If you’re preparing for Azure + Databricks roles, these questions will hit the exact level you’ll face.
Role : AZURE Data Engineer
CTC : 25 LPA
Exp : 5+ years
Difficulty Level : MEDIUM
1️⃣ PySpark Medium-Level Coding Question:
👉 Given a dataset of transactions, find the top 3 customers with the highest total spend per region.
(Focus on groupBy, agg, window functions, and performance tuning.)
2️⃣ SQL Query:
👉 Write a query to find users who made more than 3 purchases in the last 7 days but didn’t purchase in the previous week.
(They check your ability to use CTEs, window functions, and date filtering.)
3️⃣ Explain your end-to-end data ingestion architecture in your recent project.
4️⃣ How did you handle schema drift in your pipelines (ADF or Databricks)?
5️⃣ Describe a performance optimization you did in PySpark – what changed and what was the impact?
6️⃣ How did you manage data partitioning and bucketing in Delta Lake?
7️⃣ What was your data validation and quality check approach before loading data to Azure Synapse or Snowflake?
8️⃣ How do you orchestrate jobs between ADF and Databricks notebooks?
9️⃣ How do you version control your notebooks in Databricks?
10️⃣ Have you implemented CI/CD pipelines for Databricks?

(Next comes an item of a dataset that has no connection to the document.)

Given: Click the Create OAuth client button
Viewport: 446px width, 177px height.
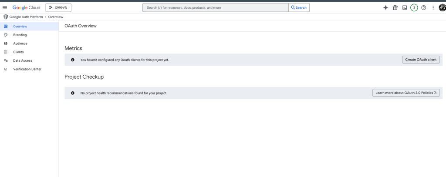Looking at the screenshot, I should 421,60.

How? (mention Azure DevOps or GitHub Actions)
11️⃣ What are the best practices for optimizing Delta tables (vacuum, ZORDER, OPTIMIZE, caching)?

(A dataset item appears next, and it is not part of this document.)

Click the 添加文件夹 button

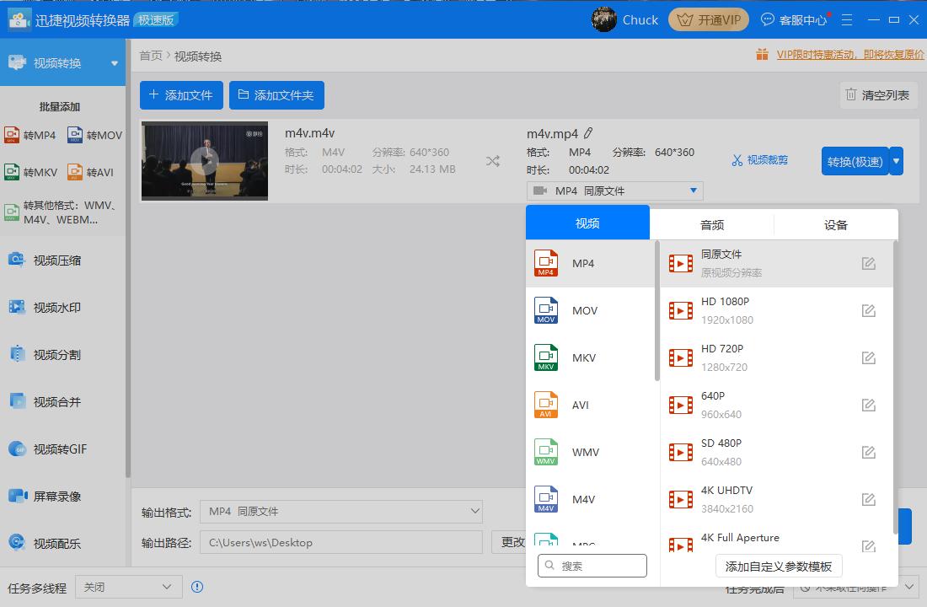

12️⃣ How do you manage secrets and credentials securely within Databricks?
13️⃣ How did you implement incremental loading (CDC) from source systems?
14️⃣ What’s your approach to handling late arriving data in streaming or batch ETL?
15️⃣ How do you ensure data consistency and reliability in your pipelines?
16️⃣ Explain Star vs Snowflake schema – which one did you choose and why?
17️⃣ How do you model a data mart for sales analytics in Azure Synapse or Databricks SQL?
18️⃣ What’s your approach to dimension management (SCD Type 2) in PySpark?
19️⃣ How do you optimize joins and aggregations in a large-scale Azure Databricks environment?
20️⃣ If your data lake grew 10x overnight, what’s your scaling strategy (compute, storage, cost, and partitioning)?